A doença é uma zoonose viral aguda causada por um vírus da família Hantaviridae. No Brasil, a doença se manifesta principalmente na forma da Síndrome Cardiopulmonar por Hantavírus (SCPH), que pode comprometer pulmões e coração.
Nas Américas, a hantavirose pode variar desde uma febre aguda inespecífica até quadros pulmonares e cardiovasculares graves, podendo evoluir para a Síndrome da Angústia Respiratória Aguda (SARA).
Os hantavírus têm como reservatórios naturais alguns roedores silvestres, que eliminam o vírus pela urina, saliva e fezes sem adoecer. A principal forma de transmissão para humanos ocorre pela inalação de partículas contaminadas presentes no ambiente.
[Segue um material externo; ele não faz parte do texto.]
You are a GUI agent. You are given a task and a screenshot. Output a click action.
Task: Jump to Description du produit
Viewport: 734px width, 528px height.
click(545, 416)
A infecção também pode acontecer por escoriações na pele, mordidas de roedores ou contato das mãos contaminadas com mucosas, como olhos, boca e nariz. Casos raros de transmissão entre pessoas já foram registrados na Argentina e no Chile, associados ao hantavírus Andes.
A fase mais intensa da doença costuma durar entre uma e duas semanas, mas a recuperação completa pode levar várias semanas ou até meses, dependendo da gravidade do quadro.
O Ministério da Saúde orienta procurar atendimento médico imediato em caso de sintomas e histórico de exposição a locais com presença de roedores.